• jade52@lemmy.ca
    link
    fedilink
    arrow-up
    4
    ·
    3 days ago

    The amount of administrative work and hours of planning meetings spent simply to estimate a task is fucking ridiculous. I sat through one 15 minute and then a week later half an hour discussion about changing the text on the button. No there were no hidden gotchas. No it wasn’t something that would carry across multiple products therefore resulting in hours of QA. It was a copy/paste. When will Atlassian make an AI feature that is actually useful, like eliminating hours of fucking planning and estimation time, which will 90% of the time be incorrect anyways. /rant

    • ☆ Yσɠƚԋσʂ ☆@lemmy.mlOP
      link
      fedilink
      arrow-up
      5
      ·
      3 days ago

      I find the whole thing with task estimation is largely masturbative. The reality is that the only thing you have to decide is whether the task is worth doing or not. If it is, then it needs to be done correctly, and that means it’ll take as long as it takes to finish. You can’t just cut corners on a feature for the sake of a timeline. Realistically, deciding on what tasks are a priority should be the main focus of planning. You pick the tasks that are most urgent, and then you work on them till they’re done.
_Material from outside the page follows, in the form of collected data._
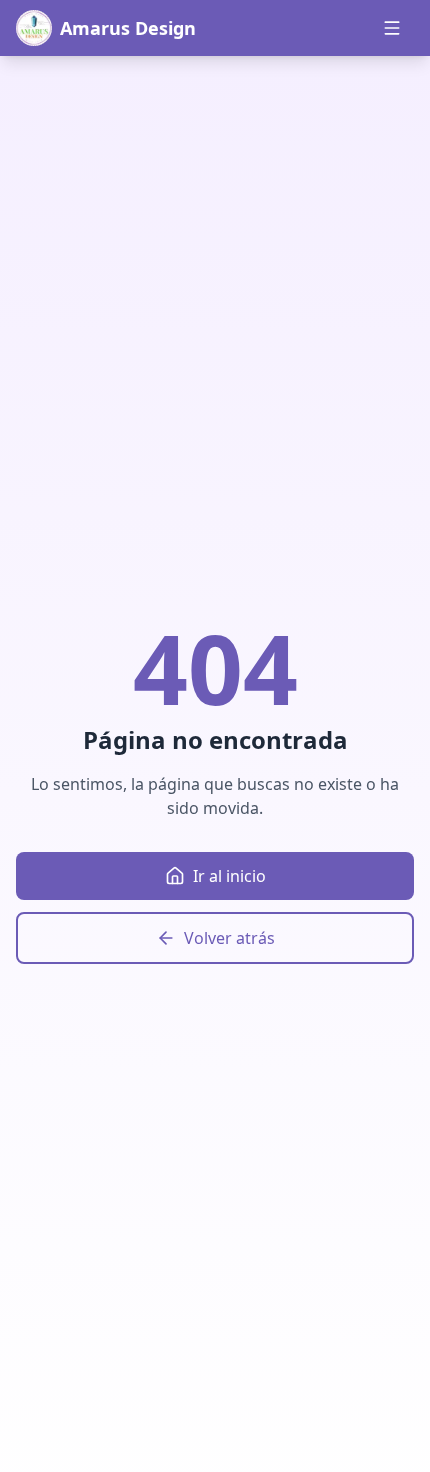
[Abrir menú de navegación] (392, 28)
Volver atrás (229, 938)
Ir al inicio (229, 876)
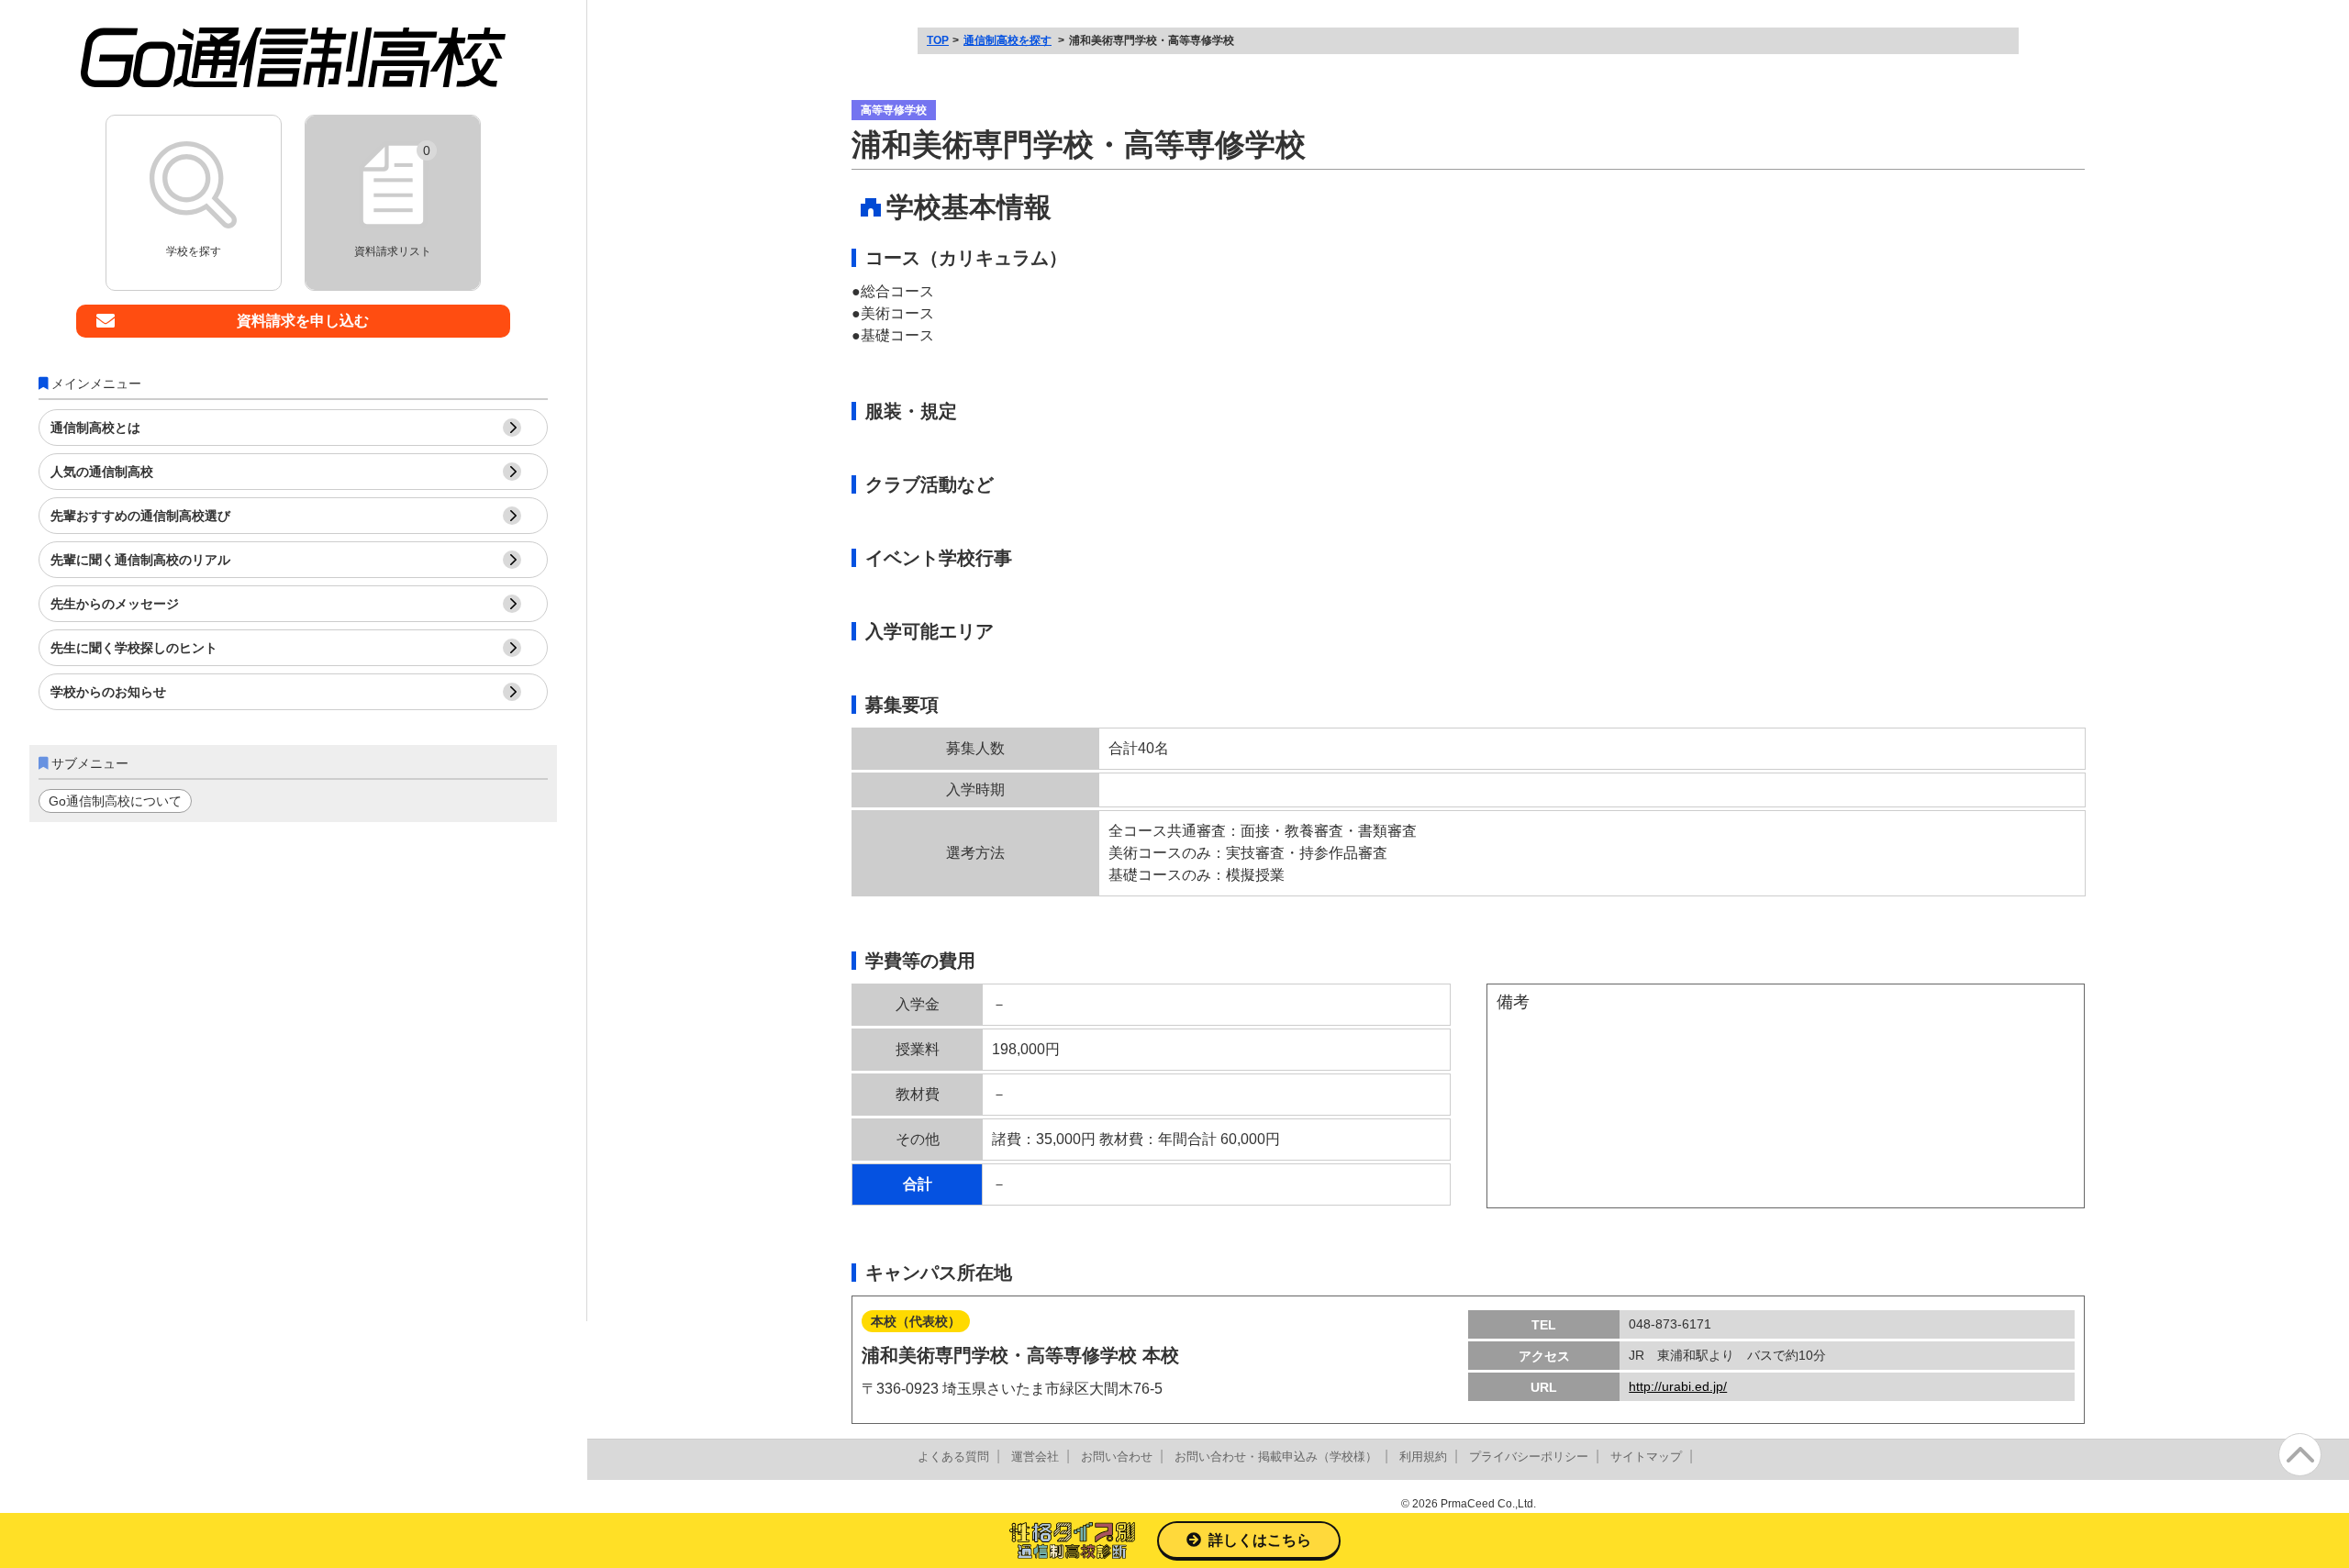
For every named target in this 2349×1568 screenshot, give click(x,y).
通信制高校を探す (1007, 40)
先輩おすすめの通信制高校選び (140, 515)
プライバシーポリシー (1528, 1456)
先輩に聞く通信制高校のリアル (140, 559)
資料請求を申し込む (303, 320)
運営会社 (1035, 1456)
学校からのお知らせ (108, 691)
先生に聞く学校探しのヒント (133, 647)
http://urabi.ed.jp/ (1678, 1386)
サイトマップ (1646, 1456)
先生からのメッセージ (114, 603)
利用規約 (1423, 1456)
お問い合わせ (1116, 1456)
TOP (938, 40)
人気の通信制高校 (101, 471)
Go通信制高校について (115, 801)
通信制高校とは (95, 427)
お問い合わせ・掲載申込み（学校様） (1275, 1456)
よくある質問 (953, 1456)
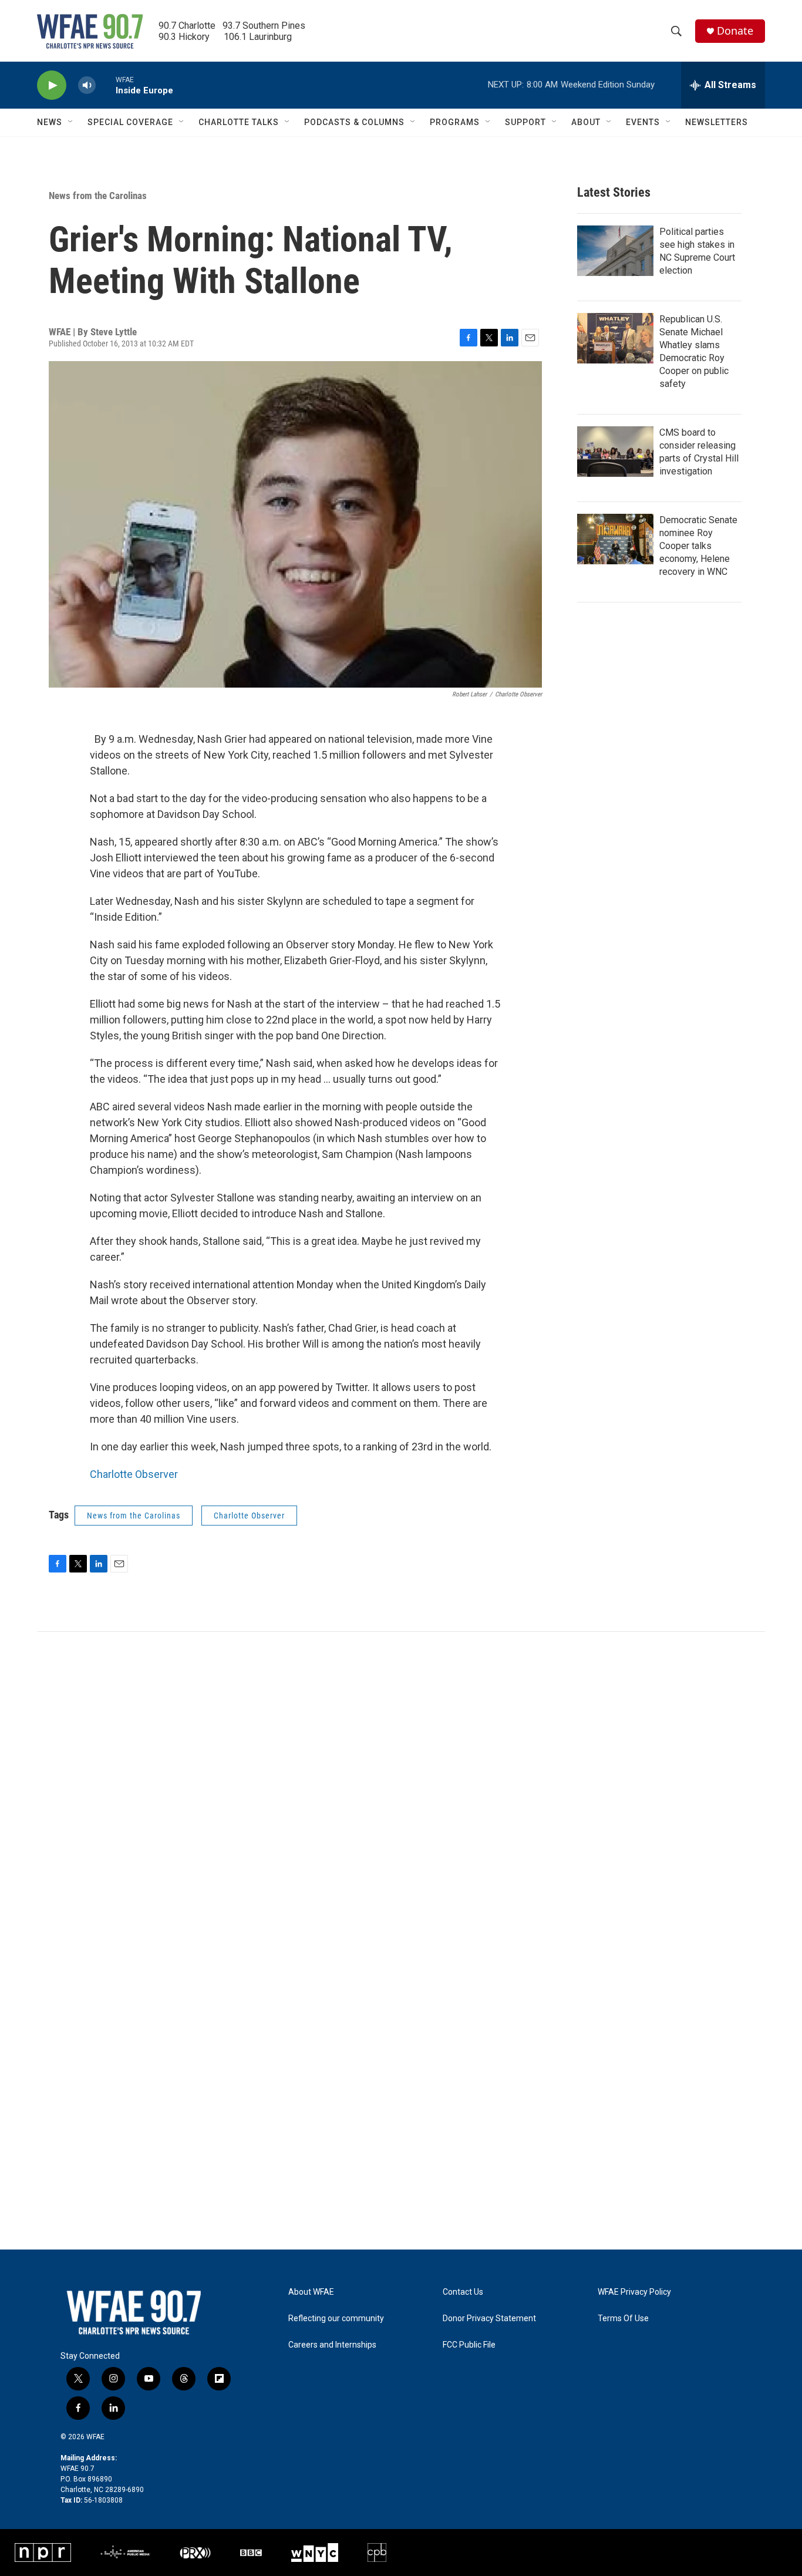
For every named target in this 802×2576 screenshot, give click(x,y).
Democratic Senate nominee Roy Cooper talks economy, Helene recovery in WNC (698, 545)
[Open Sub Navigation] (71, 122)
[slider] (105, 85)
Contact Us (463, 2292)
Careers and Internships (332, 2345)
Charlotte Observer (134, 1474)
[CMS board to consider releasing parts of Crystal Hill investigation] (615, 451)
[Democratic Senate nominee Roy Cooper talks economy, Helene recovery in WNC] (615, 539)
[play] (51, 85)
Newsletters (716, 122)
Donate (735, 31)
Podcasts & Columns (354, 122)
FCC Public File (469, 2345)
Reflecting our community (336, 2318)
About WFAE (311, 2292)
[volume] (87, 85)
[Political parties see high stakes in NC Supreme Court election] (615, 250)
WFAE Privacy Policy (634, 2292)
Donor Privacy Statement (489, 2318)
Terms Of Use (623, 2318)
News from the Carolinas (98, 195)
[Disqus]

      Furthermore, there are broadly two types of tasks. First, is something you’ve done before using the same tools. For that sort of task you can give a relatively accurate estimate. However, any task where you’re doing something new, or using a different tool such as a new framework, library, etc., then all best are off. Even if the task is simple conceptually, it can take a long time because there will be some weird quirk in the libraries, or how they interface together, or a million other things that can go wrong. Best you can do here is to do a research spike that’s time boxed to get a feel for how long the task will take.

      The problem is that management gets really obsessive with trying to fit work into whatever timelines are pushed onto them from up top. So they end up forcing developers to commit to some arbitrary numbers that are largely pulled out of your ass, and then either projects run overtime or they’re delivered with lots of bugs because the timeline was completely unreasonable.